The telephone was also bad news for me personally. It took away my lucrative business — a source of much-needed income. Before the telephone came to Magdaluna, I used to hang around Im Kaleem’s courtyard and play marbles with the other kids, waiting for some man to call down from a window and ask me to run to the store for cigarettes or arrack, or to deliver a message to his wife, such as what he wanted for supper. There was always something in it for me: a ten- or even a twenty-five-piaster piece. On a good day, I ran nine or ten of those errands, which assured a steady supply of marbles that I usually lost to Sami or his cousin Hani, the basket weaver’s boy. But as the days went by, fewer and fewer men came to Im Kaleem’s, and more and more congregated at Abu Raja’s to wait by the telephone. In the evenings, no light fell from her window onto the street below, and the laughter and noise of the men trailed off and finally stopped. Only Shukri, the retired Turkish-army drill sergeant, remained faithful to Im Kaleem after all the other men had deserted her; he was still seen going into or leaving her house from time to time. Early that winter, Im Kaleem’s hair suddenly turned gray, and she got sick and old. Her legs started giving her trouble, making it hard for her to walk. By spring she hardly left her house anymore.

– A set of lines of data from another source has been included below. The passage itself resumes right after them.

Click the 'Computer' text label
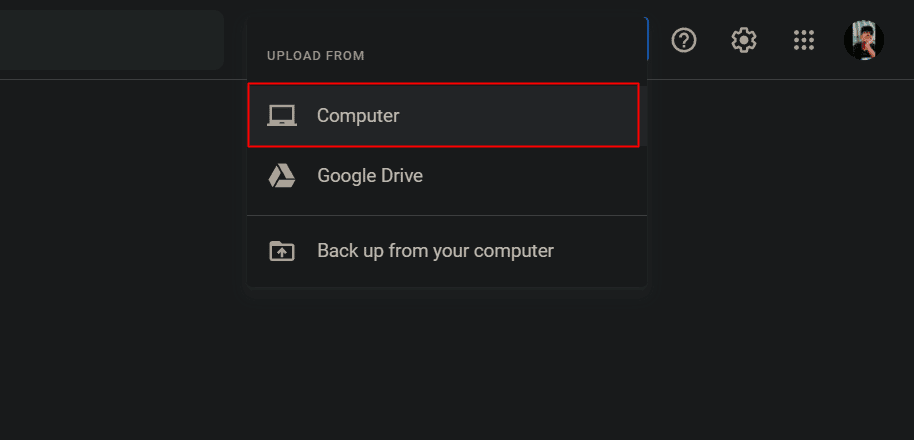The height and width of the screenshot is (440, 914). (358, 115)
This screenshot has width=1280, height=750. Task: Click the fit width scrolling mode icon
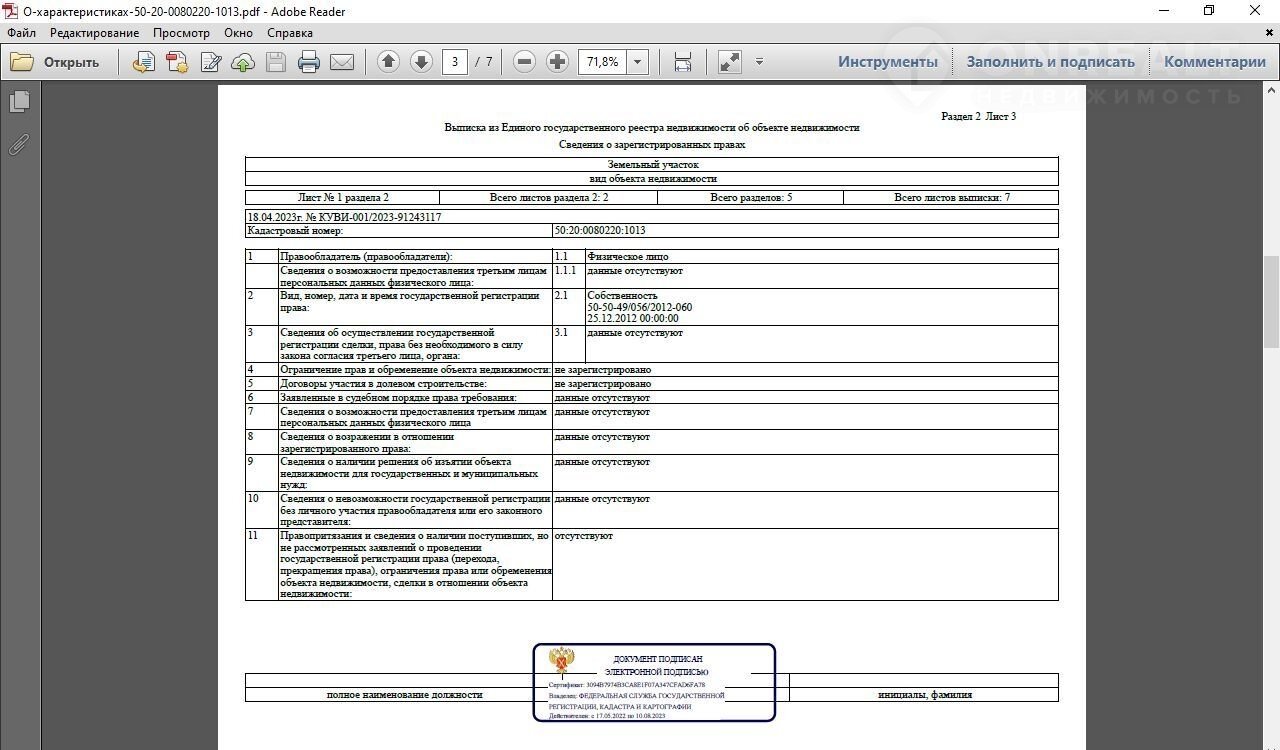pos(683,62)
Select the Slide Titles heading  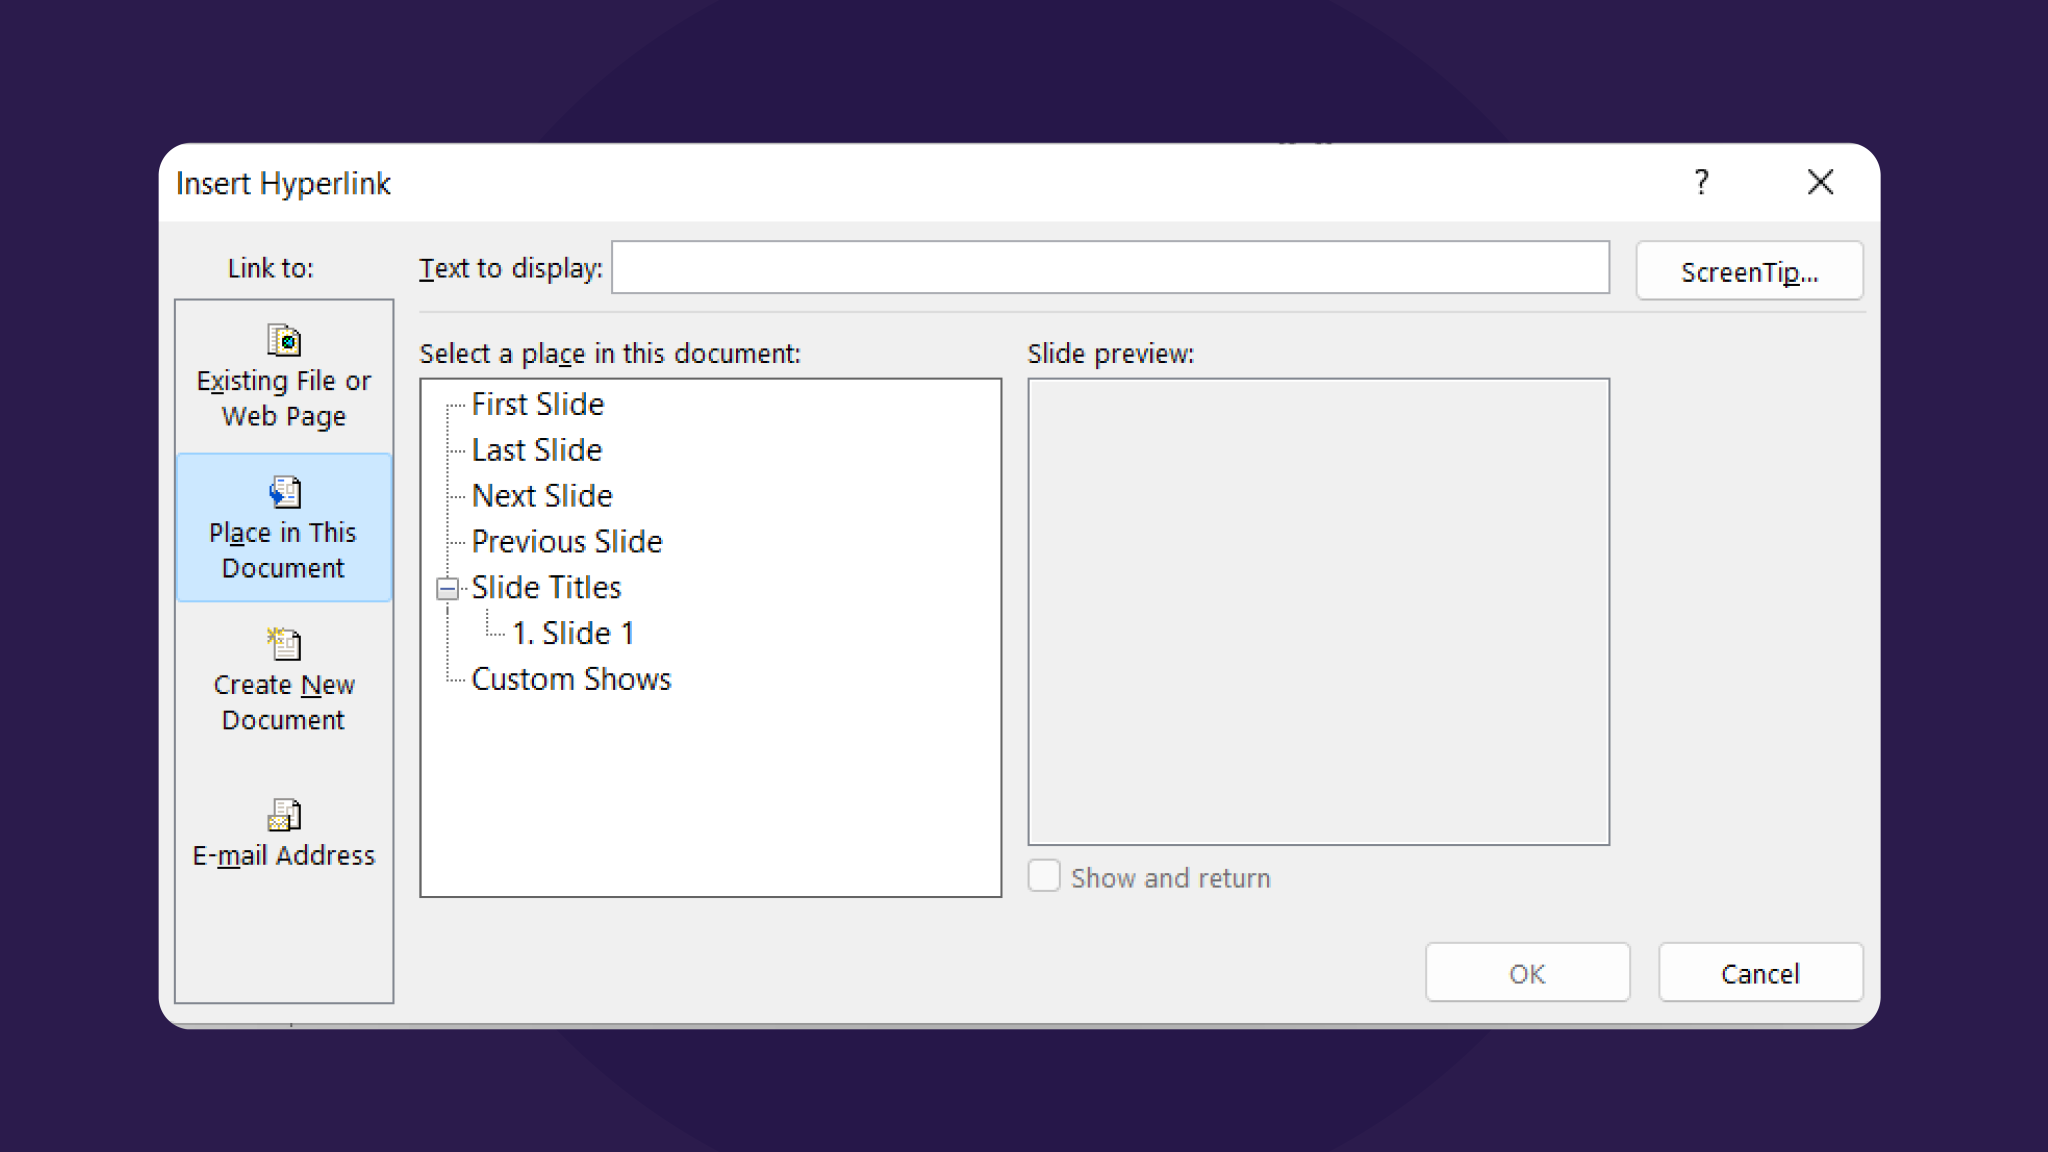(547, 587)
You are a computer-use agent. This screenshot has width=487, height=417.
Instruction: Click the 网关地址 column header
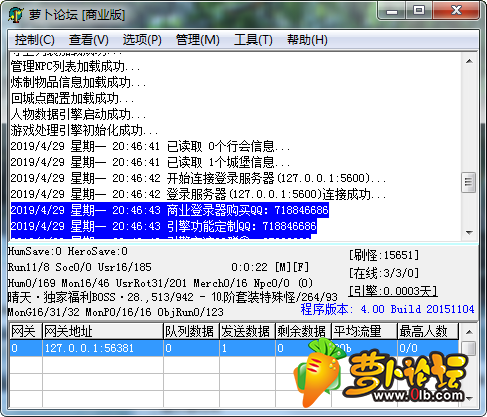tap(103, 331)
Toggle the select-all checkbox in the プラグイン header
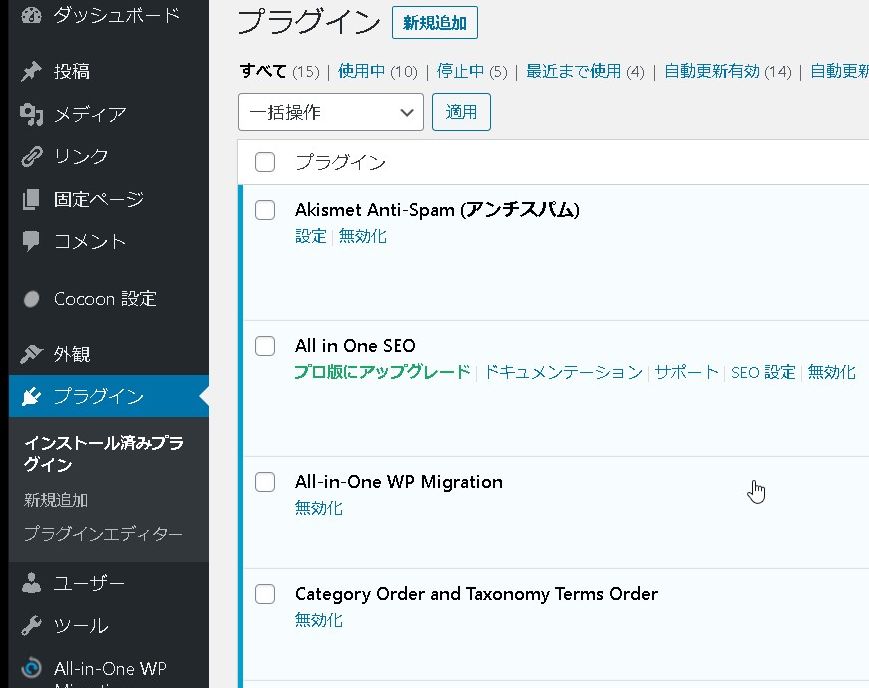The height and width of the screenshot is (688, 869). 265,162
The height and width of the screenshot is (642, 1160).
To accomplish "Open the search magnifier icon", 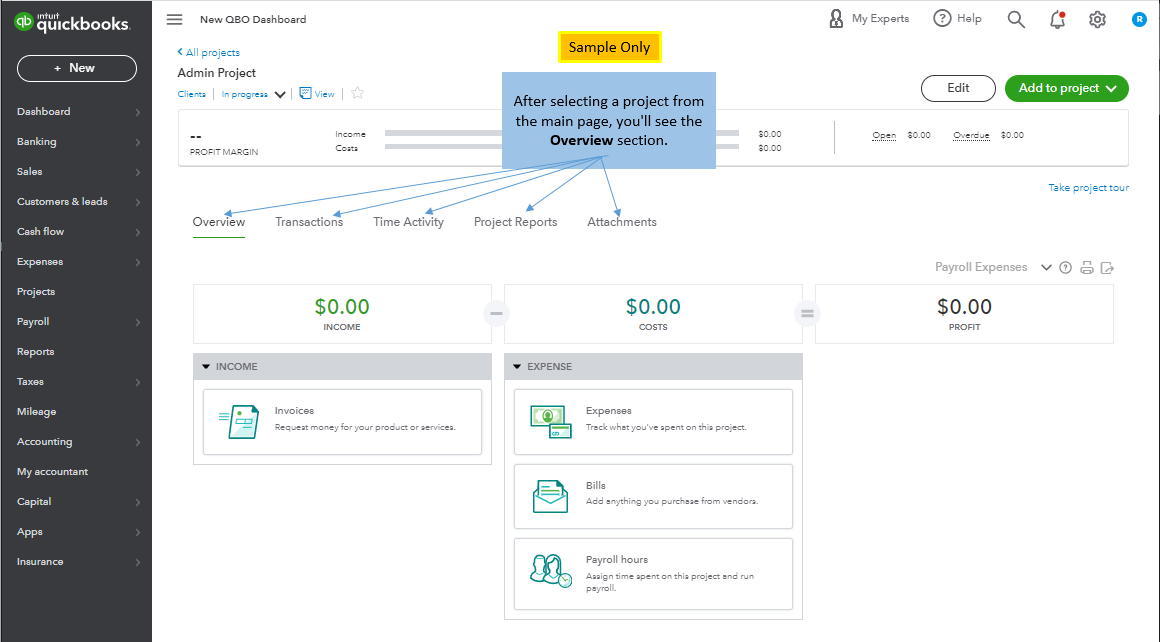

At Abu Raja’s dikkan, the calls did eventually come, as expected, and men and women started leaving the village the way a hailstorm begins: first one, then two, then bunches. The army took them. Jobs in the cities lured them. And ships and airplanes carried them to such faraway places as Australia and Brazil and New Zealand. My friend Kameel, his cousin Habeeb, and their cousins and my cousins all went away to become ditch diggers and mechanics and butcher-shop boys and deli owners who wore dirty aprons sixteen hours a day, all looking for a better life than the one they had left behind. Within a year, only the sick, the old, and the maimed were left in the village. Magdaluna became a skeleton of its former self, desolate and forsaken, like the tombs, a place to get away from.

Finally, the telephone took my family away, too. My father got a call from an old army buddy who told him that an oil company in southern Lebanon was hiring interpreters and instructors. My father applied for a job and got it, and we moved to Sidon, where I went to a Presbyterian missionary school and graduated in 1962. Three years later, having won a scholarship, I left Lebanon for the United States. Like the others who left Magdaluna before me, I am still looking for that better life.